Compostela aparece como “faro de siglos / donde el silencio es un peregrino”. La inversión es brillante: no son los peregrinos quienes guardan silencio en Compostela, sino que el silencio mismo peregrina por la ciudad milenaria. El silencio como sujeto activo, como presencia que camina las calles empedradas buscando quizá su propia catedral interior. Y en cada ría se esconde “una carta escrita al misterio”, como si las entradas de mar fueran mensajes en botellas lanzados a un destinatario desconocido, oraciones sin receptor definido, preguntas sin respuesta esperada.
El cierre del poema es de una contención emocional magistral: “Galicia no afirma, / duda. / Verde como el musgo en los muros, / Galicia es una meiga que duerme, / arrullada por una gaita que llora”. La duda elevada a condición ontológica, la incertidumbre como forma de sabiduría. En un país donde todas las regiones parecen seguras de sí mismas, Galicia se permite la perplejidad, la vacilación, el quizá. Y esa duda no es debilidad sino lucidez: saber que las identidades son construcciones provisionales, máscaras hermosas pero máscaras al fin.

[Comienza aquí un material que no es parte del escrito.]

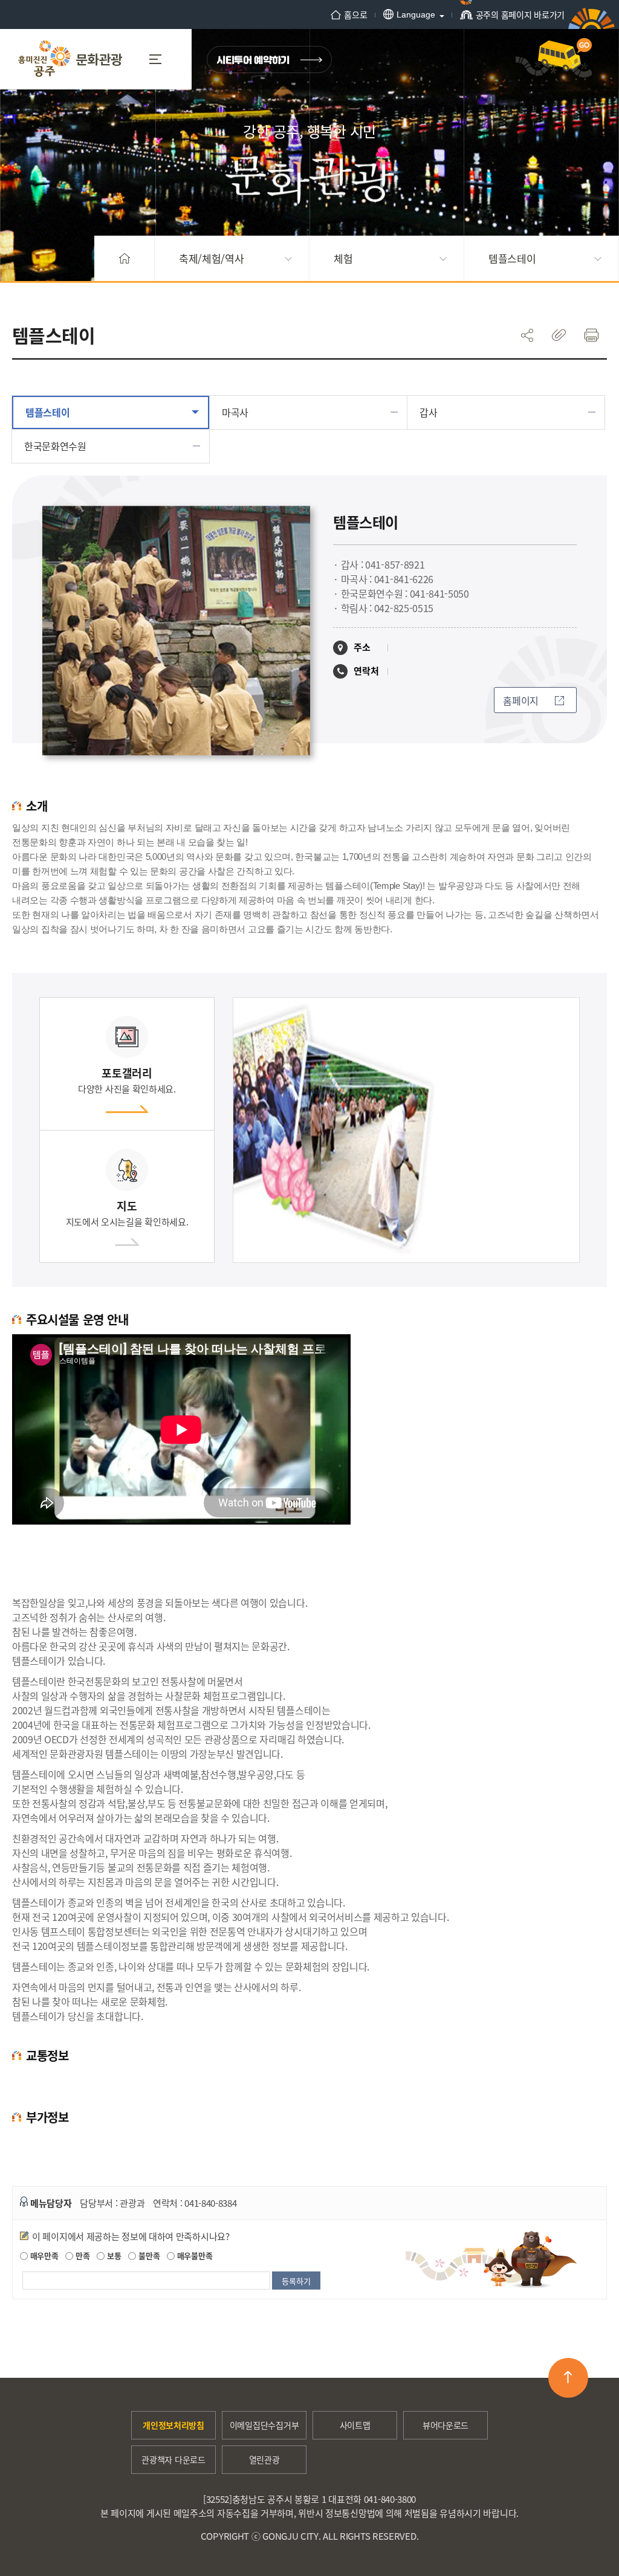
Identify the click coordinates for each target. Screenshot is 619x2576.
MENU (160, 59)
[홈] (124, 258)
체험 (343, 258)
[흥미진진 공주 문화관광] (70, 59)
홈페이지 (521, 700)
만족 (81, 2255)
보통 (113, 2255)
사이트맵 (355, 2425)
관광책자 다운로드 (173, 2459)
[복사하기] (559, 335)
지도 (127, 1213)
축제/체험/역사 (211, 258)
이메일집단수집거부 (264, 2425)
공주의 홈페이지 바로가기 (520, 14)
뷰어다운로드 (445, 2425)
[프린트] (591, 335)
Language (416, 14)
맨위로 (568, 2378)
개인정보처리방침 (173, 2425)
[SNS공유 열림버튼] (527, 335)
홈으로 (355, 14)
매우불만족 (193, 2255)
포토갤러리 (127, 1080)
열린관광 (264, 2459)
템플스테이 (512, 258)
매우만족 (43, 2255)
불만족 (148, 2255)
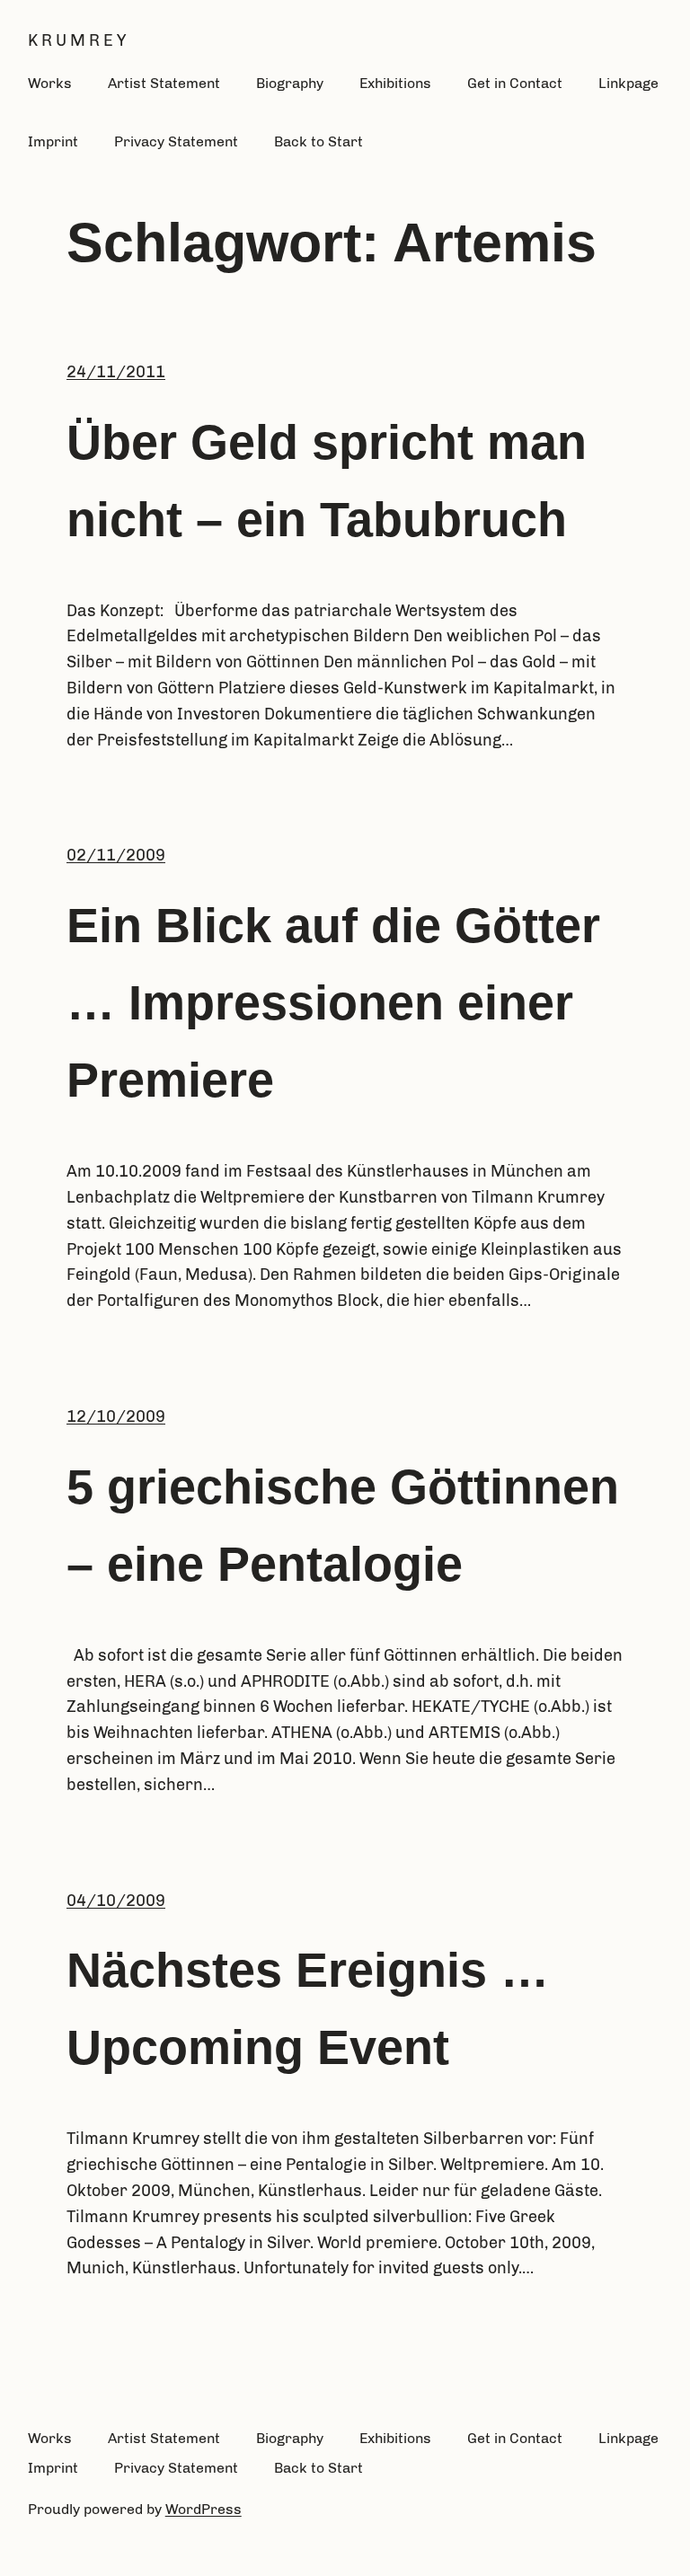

El color verde del musgo que crece en muros antiguos convierte el verdor gallego en manifestación del tiempo geológico, de la humedad permanente que permite que la vida vegetal colonice incluso la piedra. Y la meiga —esa figura femenina a medio camino entre bruja benigna y curandera— que duerme arrullada por una gaita que llora sintetiza toda la paradoja gallega: magia doméstica, poder suave, fuerza que se ejerce desde el sueño, desde la inactividad aparente. La gaita llora porque el llanto es consustancial a la identidad gallega, pero ese llanto arrulla, consuela, acompaña. Es llanto fértil, no estéril.
Muñoz-Martín ha logrado en este poema algo extraordinariamente difícil: capturar lo inasible sin traicionarlo con excesiva definición. Galicia permanece misteriosa después de leerse el poema, pero ahora su misterio tiene palabras, imágenes, músicas que lo hacen comunicable sin resolverlo. El poeta no explica Galicia: la evoca, la conjura, la invoca como quien llama a espíritus que solo responden si se les habla en el tono adecuado, entre susurro y canto, entre afirmación y pregunta.
Este es un poema que no puede leerse desde la sequedad. Exige imaginarse bajo la lluvia pertinaz, escuchar gaitas lejanas, caminar por aldeas donde las casas de piedra parecen brotar de la tierra como prolongaciones naturales del paisaje. Exige saber algo de saudade, esa melancolía que no se cura porque no es enfermedad sino forma de habitar el mundo. Y exige aceptar que algunas identidades no se comprenden: se presienten, como Galicia misma, como la niebla que abraza sin pedir permiso, como el gallego que se canta porque decirlo sería insuficiente, como las rías que guardan cartas escritas al misterio esperando destinatarios que tal vez nunca lleguen pero que, en su espera misma, dan sentido a la escritura.